--- START ---

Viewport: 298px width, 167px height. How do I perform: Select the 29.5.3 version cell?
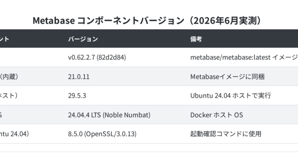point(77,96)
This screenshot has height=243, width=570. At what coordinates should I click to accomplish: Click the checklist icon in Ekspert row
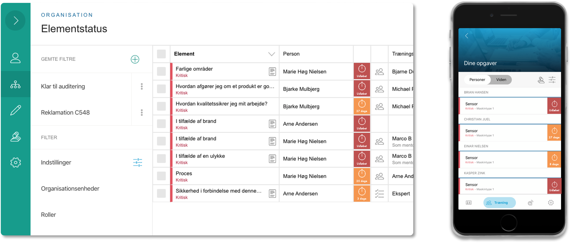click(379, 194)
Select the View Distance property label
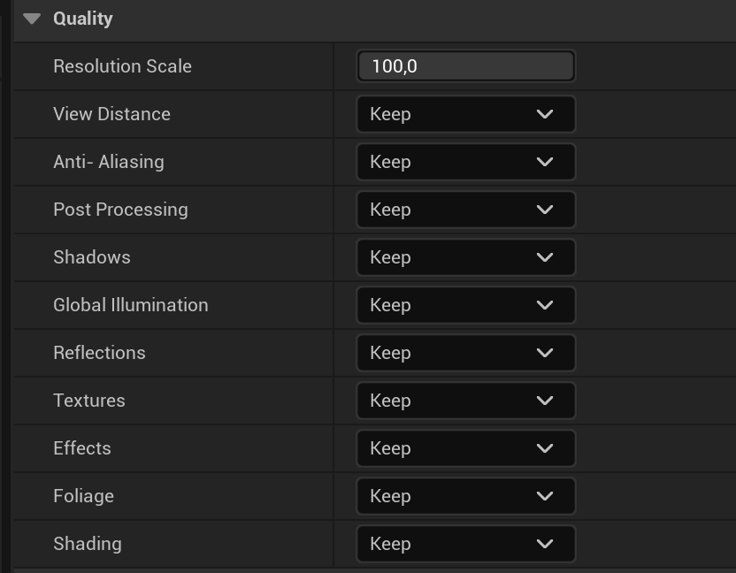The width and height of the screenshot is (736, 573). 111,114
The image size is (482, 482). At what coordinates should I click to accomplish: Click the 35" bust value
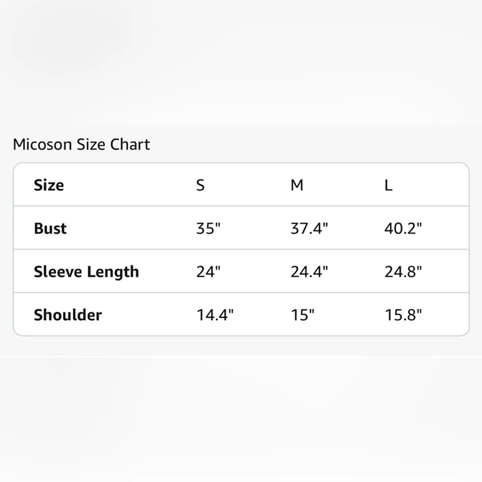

--- END ---
--- START ---

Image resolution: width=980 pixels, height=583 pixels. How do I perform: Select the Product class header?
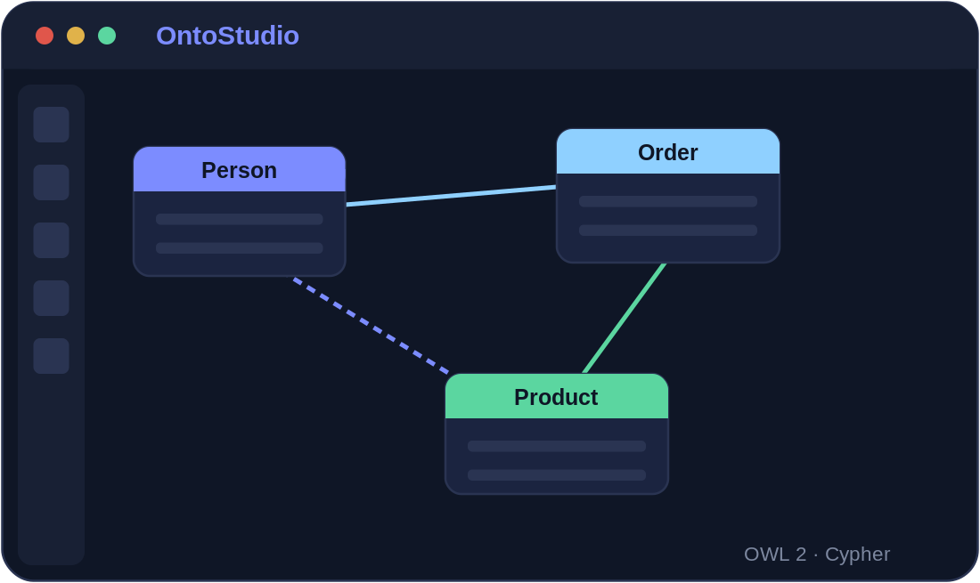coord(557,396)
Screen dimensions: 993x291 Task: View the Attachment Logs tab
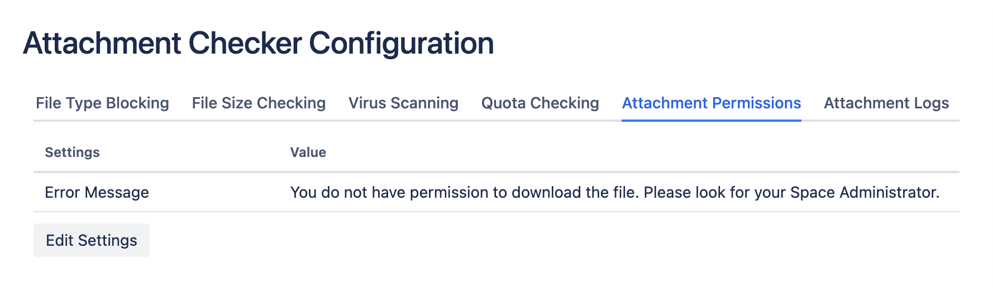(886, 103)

--- END ---
--- START ---

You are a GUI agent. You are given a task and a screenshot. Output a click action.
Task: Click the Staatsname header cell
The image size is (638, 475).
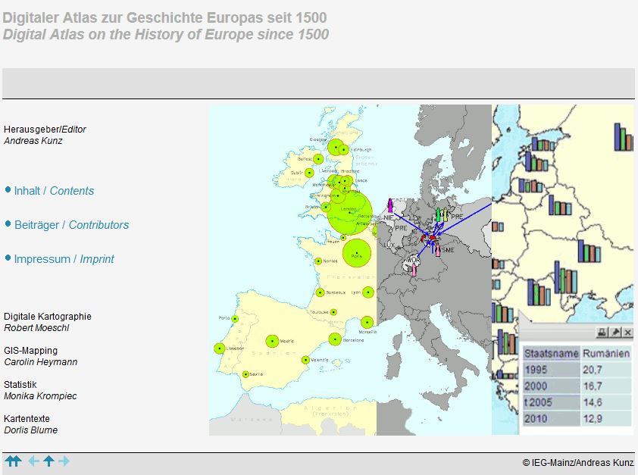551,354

--- END ---

ABOUT THIS TASK
No picture is to be printed. Output exactly the lines above from the line containing "This screenshot has" through the line containing "The image size is (482, 482).".

ANSWER TO THIS PROBLEM
This screenshot has height=243, width=570. At what coordinates should I click to accomplish: Click the checklist icon in Ekspert row
click(379, 194)
Select the View Distance property label
The width and height of the screenshot is (736, 573). 111,114
The image size is (482, 482). At what coordinates should I click to accomplish: Click the 35" bust value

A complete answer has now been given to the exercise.